Gender disparity in publicly funded advocacy – only CPS making progress


Nott: CPS shows it is possible to address pay gap

Efforts by the Crown Prosecution Service (CPS) to ensure it allocates work more equitably between the sexes are slowly bearing fruit, a new analysis has shown.

The Government Legal Department (GLD) has pledged to follow suit as it has made little progress in recent years.

Her Honour Judge Emma Nott has been researching gender and work allocation at the publicly funded Bar since 2017, with her last report in 2021 highlighting “significant gender disparities” in barristers’ access to work and pay across both criminal and civil work.

Her earlier work prompted the CPS in particular to take action – in 2021, it published its first briefing principles and a revised diversity and inclusion statement, and HHJ Nott’s new analysis indicated “statistically significant” signs of progress.

In 2023-24, though only one woman was in the top 20 recipients of fees from the CPS, the figure was 18% of the top 100, rising to 25% of the top 500, up from 14% and 19% in HHJ Nott’s last research.

However, she questioned the lack of progress among the very top earners, given that 23% of KCs instructed by the CPS in the past two fiscal years were female.

The CPS suggested that geography was a factor; some circuits had very few female silks who prosecuted, while several CPS regional areas were located away from the main concentration of criminal sets in Birmingham, Leeds and London.

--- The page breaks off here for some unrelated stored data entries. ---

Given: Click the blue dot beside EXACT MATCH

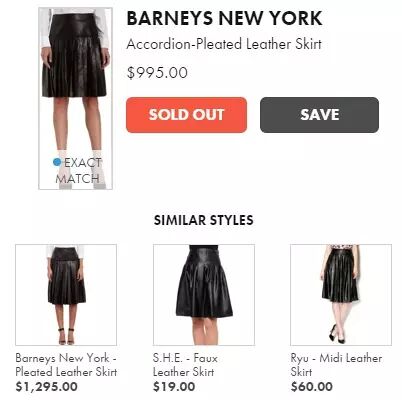Looking at the screenshot, I should pos(57,162).
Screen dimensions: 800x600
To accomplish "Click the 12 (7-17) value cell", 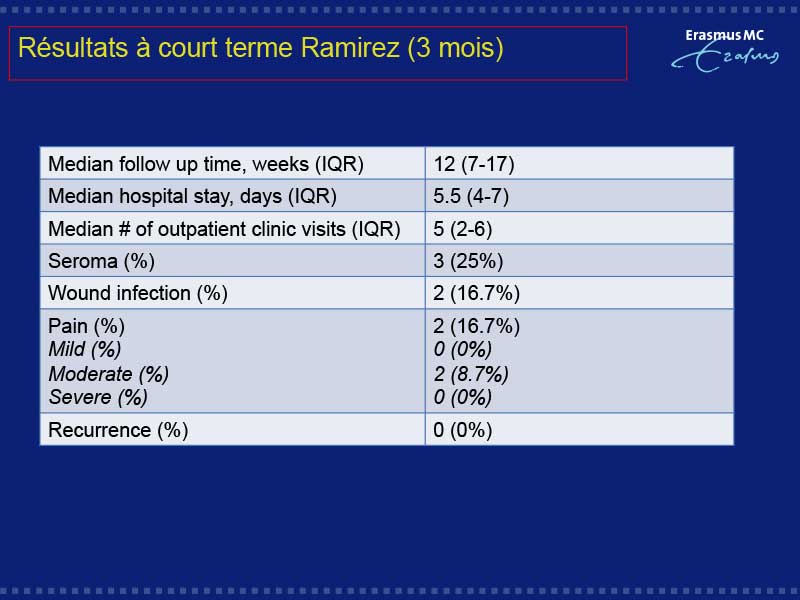I will [x=580, y=163].
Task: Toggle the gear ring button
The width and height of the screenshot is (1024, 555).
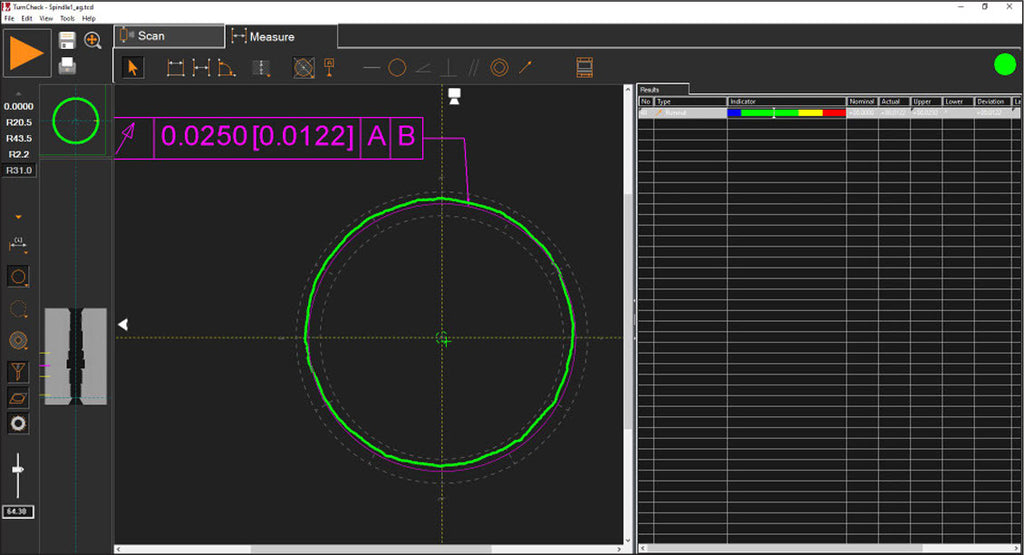Action: pos(18,424)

The CPS’s Michael Hoare, whose team oversees the advocate panel arrangements, said: “More generally, we would acknowledge that, while we have taken a series of positive measures to address things, cultural change does take time and will require ongoing commitment and collaboration between the CPS, the Bar and the chambers we work with.”

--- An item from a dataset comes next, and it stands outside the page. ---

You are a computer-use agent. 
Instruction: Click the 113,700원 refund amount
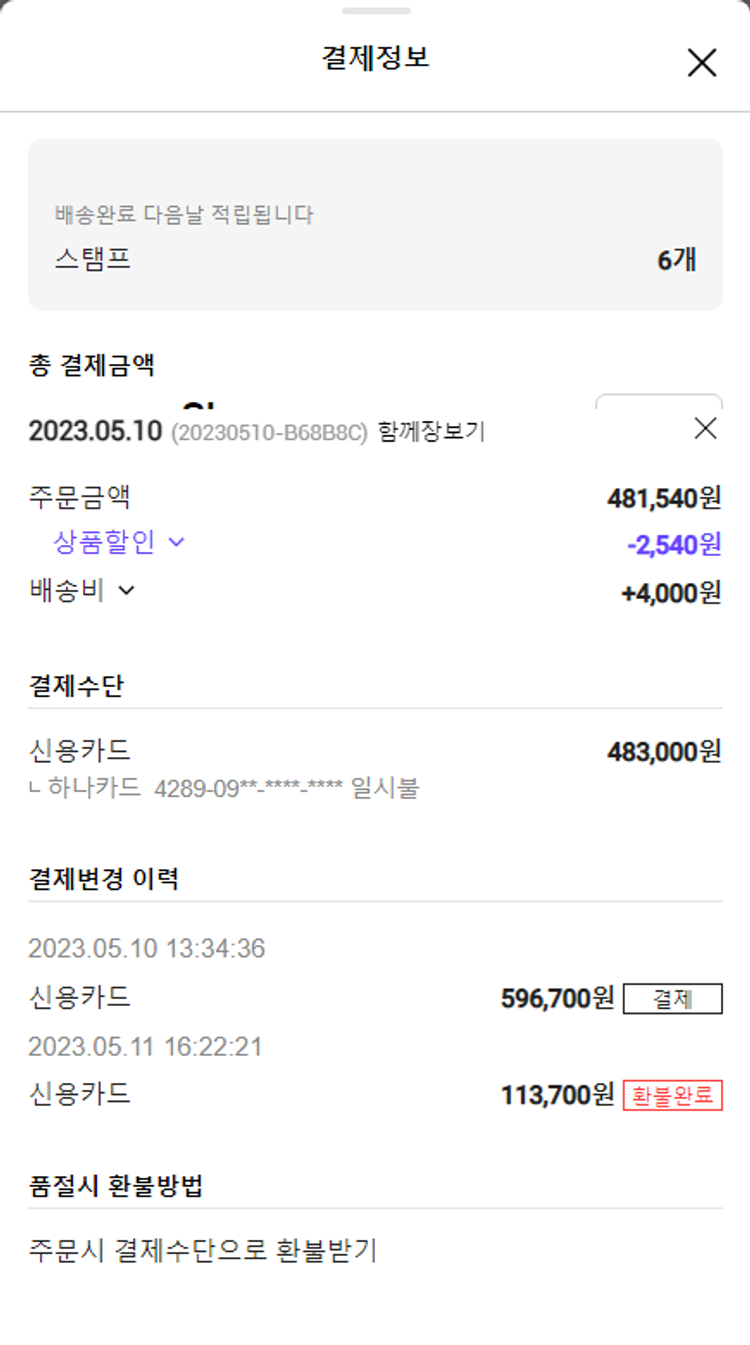pos(557,1095)
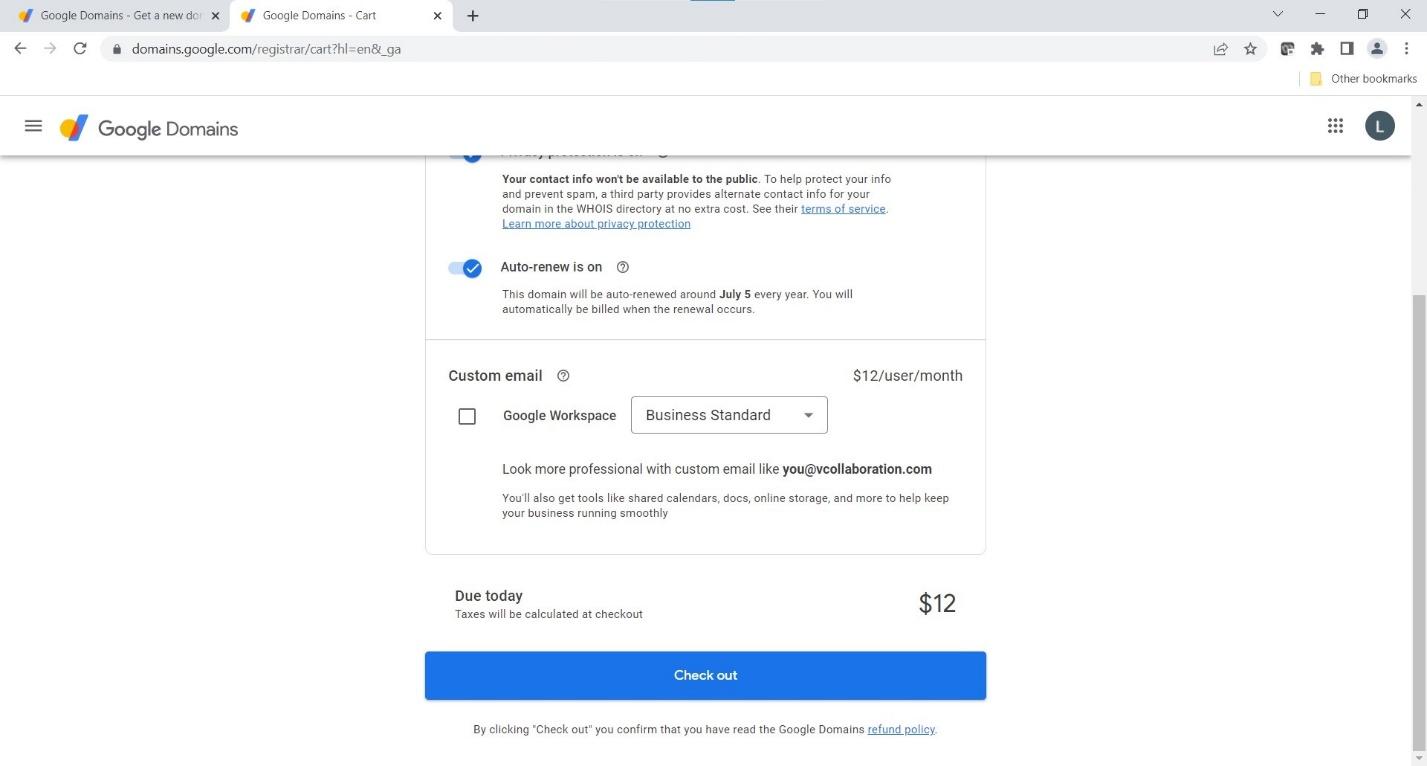
Task: Click help icon beside Custom email
Action: pyautogui.click(x=563, y=376)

At the defence Bar, there was “a clear and entrenched imbalance” in work allocation, HHJ Nott said.

Legal Aid Agency data showed 15 women in the top 100 fee earners and 94 (19%) in the top 500, up from 12 and 17% last time. There were three women in the top 20.

She quoted Mary Prior KC, chair of the Criminal Bar Association, calling for an obligation on solicitors’ firms to collect data which could be checked by the Law Society “to demonstrate that they are advancing equality and diversity”.

Ms Prior added: “Chambers must do the same and should advertise the fact that there is equality of income in their set. Perhaps practitioners who are not in such a set would move to a set where they are properly valued.”

On the civil side, HHJ Nott reported discussions between the Treasury Solicitor, Susanna McGibbon, and the Administrative Law Bar Association, Inns of Court Alliance for Women and female GLD panel counsel members, “who have made clear their perception that high-quality work is not available for women as they rise through the government panels”.

The figures seemed to back this up. Though women lawyers were “over-represented at every grade” of the GLD, particularly at the highest grades, Ms McGibbon conceded that it had not made “as much progress as I would have liked” on the diversity of those the GLD instructed.

The continued lack of any proper data monitoring made HHJ Nott’s task difficult, although Ms McGibbon said the ability to record and report on diversity of counsel instructed has been included in its requirements for a new legal practice management system under development.

From the limited data available, HHJ Nott found that female barristers continued to be under-represented on all GLD panels, with little progress in recent years – and in some areas regression – while at every level female barristers appointed to GLD panels were instructed proportionately less frequently than male barristers, and by a significant amount.

The number of female silks instructed in high-profile government work was again disproportionately low, while hourly rates for female silks remained lower than the average for male silks (£187 v £194), with the reasons for the discrepancy unexplained.

The government increased GLD panel rates by 25% on 1 April, in some cases the first rise since the panels were first introduced in 1997, which Ms McGibbon said was in part due to diversity concerns.

Acknowledging that the previous rates had “a negative impact on the diversity of counsel willing to do government work”, Ms McGibbon said the GLD has also launched a panel counsel diversity project to analyse the issue in more detail.

HHJ Nott concluded: “While still far from balanced, the CPS has shown that through comprehensive review and the consequent implementation of processes surrounding both data monitoring and work allocation, it is possible to address the continuing and significant gender pay gap at the Bar…

“There was never going to be a quick or easy solution, but without robust systems to record, retain and analyse data relating to work allocation and remuneration, there can be no solution.”

Bar Council research last year found that the earnings gap between male and female barristers was not explained by caring responsibilities, choice of practice area, or amount of legally aided work.